Serology is the scientific study of serum and other bodily fluids. In practice, the term usually refers to the diagnostic identification of antibodies in the serum. Such antibodies are typically formed in response to an infection (against a given microorganism), against other foreign proteins (in response, for example, to a mismatched blood transfusion), or to one's own proteins (in instances of autoimmune disease).
Serological tests may be performed for diagnostic purposes when an infection is suspected, in rheumatic illnesses, and in many other situations, such as checking an individual's blood type. Serology blood tests help to diagnose patients with certain immune deficiencies associated with the lack of antibodies, such as X-linked agammaglobulinemia. In such cases, tests for antibodies will be consistently negative.
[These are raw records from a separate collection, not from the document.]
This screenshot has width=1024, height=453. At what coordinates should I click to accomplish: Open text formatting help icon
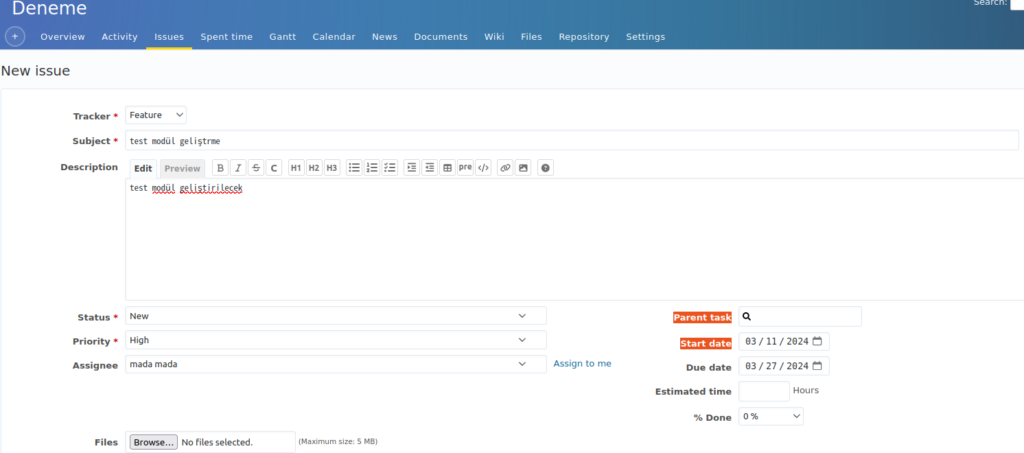pos(545,168)
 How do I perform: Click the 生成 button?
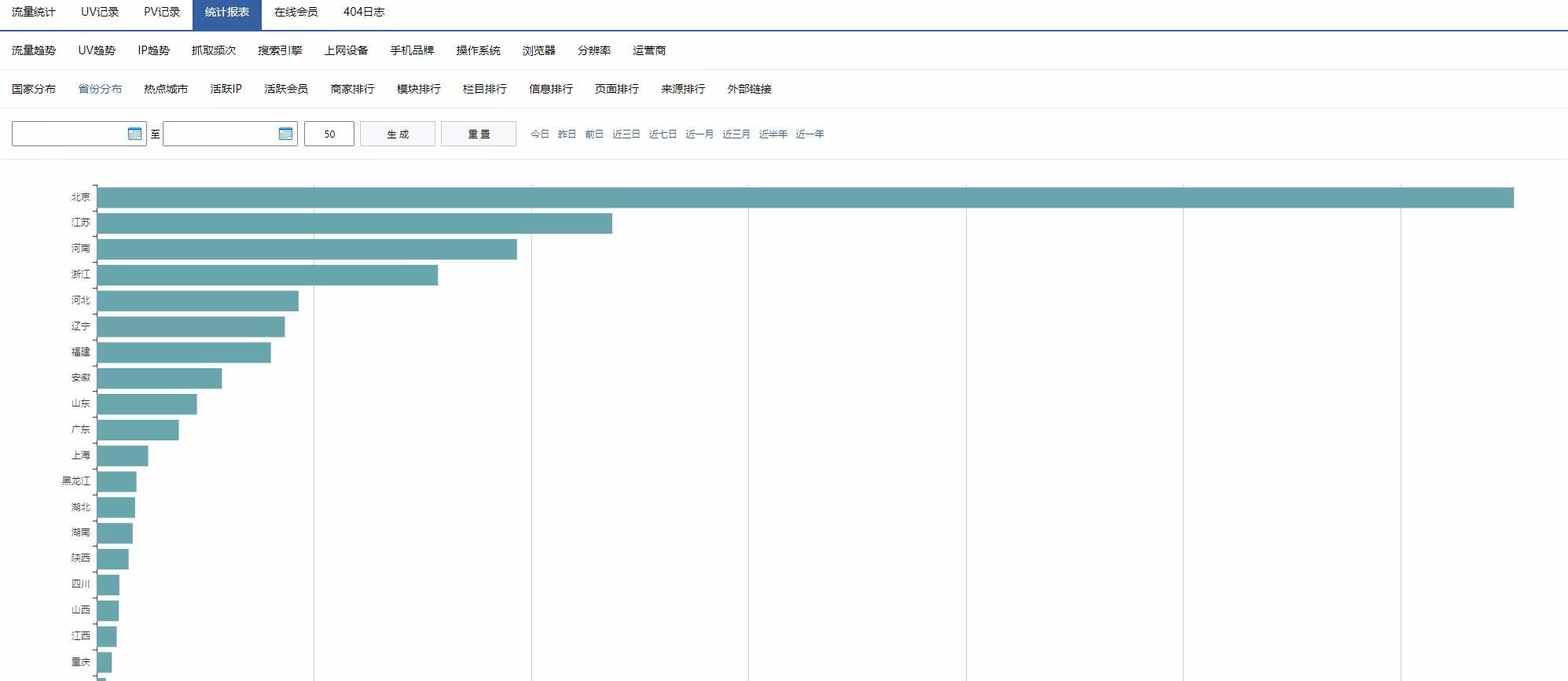[398, 134]
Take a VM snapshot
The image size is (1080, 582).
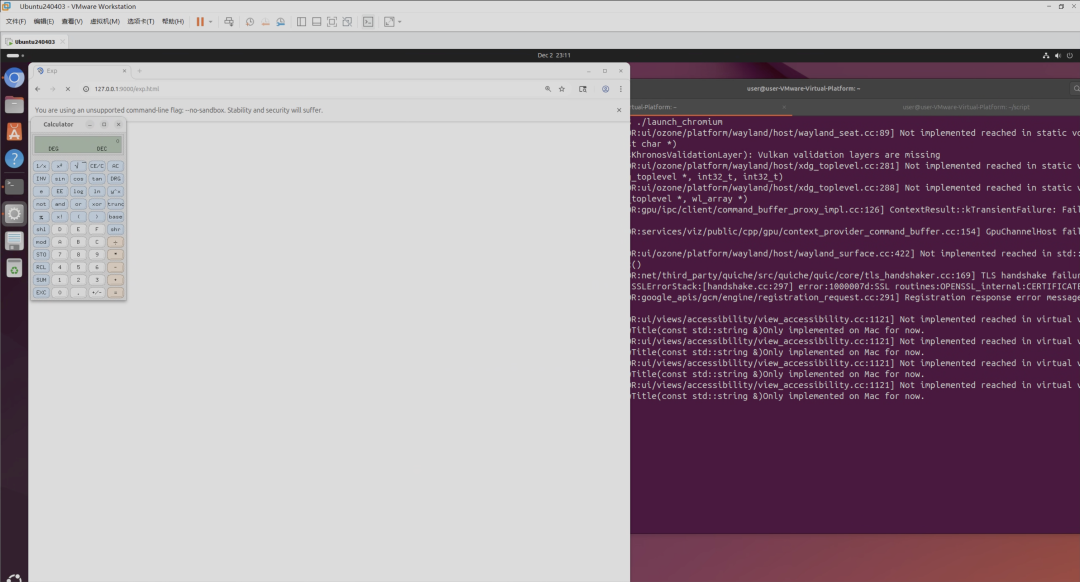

There are several serology techniques that can be used depending on the antibodies being studied. These include: ELISA, agglutination, precipitation, complement-fixation, and fluorescent antibodies.
Some serological tests are not limited to blood serum, but can also be performed on other bodily fluids such as semen and saliva, which have (roughly) similar properties to serum.
Serological tests may also be used forensically, specifically for a piece of evidence (e.g., linking a rapist to a semen sample).
Serological surveys are often used by epidemiologists to determine the prevalence of a disease in a population. Such surveys are sometimes performed by random, anonymous sampling from samples taken for other medical tests from and other patients.